柏原 直樹
高齢化を背景にして疾患構成が大きく変化しています。腎臓病の増加もその一環です。慢性腎臓病(CKD)は全国で1300万人を越えます。腎臓病治療は進歩していますが、毎年4万人以上の患者さんが、新規に腎代替療法を必要とします。この地域においても同様です。腎臓病を早期に発見し、最適な治療を実施する、最高質の腎代替療法を提供する、以上を持続的に実現するための礎を構築することが本法人の目的となります。これまでも岡山、瀬戸内地域は腎臓、透析診療を担う専門医、医療機関も比較的多く、良質な医療を提供してきました。しかしながら、都市部以外では必ずしもこの限りではありませんでした。
人材を育成し、地域医療へ貢献することが大学の役割です。しかしながら、人的資源には限界があり、医師派遣、診療支援のご要請には、十分にお応えできないことが常態化しておりました。ニーズが人的資源を常に上回るという不均衡が続いており、これは容易に解消できません。
医療機関と医育機関が1対1で相対しても解決はできず、関係者が現状認識を共有し、最適解を見いだすしかないように考えています。20数年間、解決策を模索し行き着いたのが、「面として支える」というアイデアです。この地域で遍く良質な腎臓病医療が提供できる持続的で堅牢な基盤(プラットフォーム)を構築したく願っております。

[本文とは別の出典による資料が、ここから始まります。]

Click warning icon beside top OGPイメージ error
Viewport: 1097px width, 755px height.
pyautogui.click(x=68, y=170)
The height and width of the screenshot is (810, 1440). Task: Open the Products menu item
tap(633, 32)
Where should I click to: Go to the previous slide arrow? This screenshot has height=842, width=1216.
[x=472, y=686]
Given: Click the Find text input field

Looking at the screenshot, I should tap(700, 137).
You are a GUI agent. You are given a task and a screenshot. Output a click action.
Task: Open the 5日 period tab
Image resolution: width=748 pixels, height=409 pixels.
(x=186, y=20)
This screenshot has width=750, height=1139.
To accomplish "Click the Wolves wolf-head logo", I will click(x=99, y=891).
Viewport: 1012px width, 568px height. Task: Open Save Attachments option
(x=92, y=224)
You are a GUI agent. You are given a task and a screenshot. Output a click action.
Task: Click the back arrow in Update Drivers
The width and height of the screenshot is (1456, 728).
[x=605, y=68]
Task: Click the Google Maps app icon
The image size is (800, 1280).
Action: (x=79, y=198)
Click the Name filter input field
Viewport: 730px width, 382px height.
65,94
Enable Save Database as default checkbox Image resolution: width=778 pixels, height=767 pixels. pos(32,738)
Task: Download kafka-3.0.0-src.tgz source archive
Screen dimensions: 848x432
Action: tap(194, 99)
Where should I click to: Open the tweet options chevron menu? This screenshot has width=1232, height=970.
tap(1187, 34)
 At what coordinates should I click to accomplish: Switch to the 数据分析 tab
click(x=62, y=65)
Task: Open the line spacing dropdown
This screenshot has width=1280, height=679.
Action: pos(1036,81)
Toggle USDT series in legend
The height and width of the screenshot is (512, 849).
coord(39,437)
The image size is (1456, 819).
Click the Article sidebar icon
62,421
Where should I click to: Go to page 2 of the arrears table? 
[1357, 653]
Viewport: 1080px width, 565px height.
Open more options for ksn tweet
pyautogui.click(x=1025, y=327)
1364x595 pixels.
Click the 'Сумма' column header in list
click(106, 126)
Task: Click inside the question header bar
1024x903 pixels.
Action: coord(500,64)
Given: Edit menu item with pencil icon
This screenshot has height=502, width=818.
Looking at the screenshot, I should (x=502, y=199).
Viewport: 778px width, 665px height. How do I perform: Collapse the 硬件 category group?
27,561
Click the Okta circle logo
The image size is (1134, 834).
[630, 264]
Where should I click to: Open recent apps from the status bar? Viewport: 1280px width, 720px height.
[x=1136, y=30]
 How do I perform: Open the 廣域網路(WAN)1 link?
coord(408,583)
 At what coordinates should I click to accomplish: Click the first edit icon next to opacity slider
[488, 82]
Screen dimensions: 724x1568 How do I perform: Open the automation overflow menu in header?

本法人は、この地域の医療機関、大学等が、同一平面で各々の役割を果たし、面として地域の医療を支えることを企図しています。
具体的には以下の事業に取り組みます。
- 人材育成
- 医師と医療スタッフを対象とした持続的な教育
- 医師の最適配置、診療支援の最適化
- 腎臓病に関する啓発、良質な医療の普及
- 腎臓病患者さんとご家族の支援
- 研究事業
"If you want to go fast, go alone. If you want to go far, go together."
アフリカ遊牧民のことわざだそうです。私たちも皆で進むことで遠くの目標に到達できます。皆様のご理解とご指導を心よりお願い申しあげます。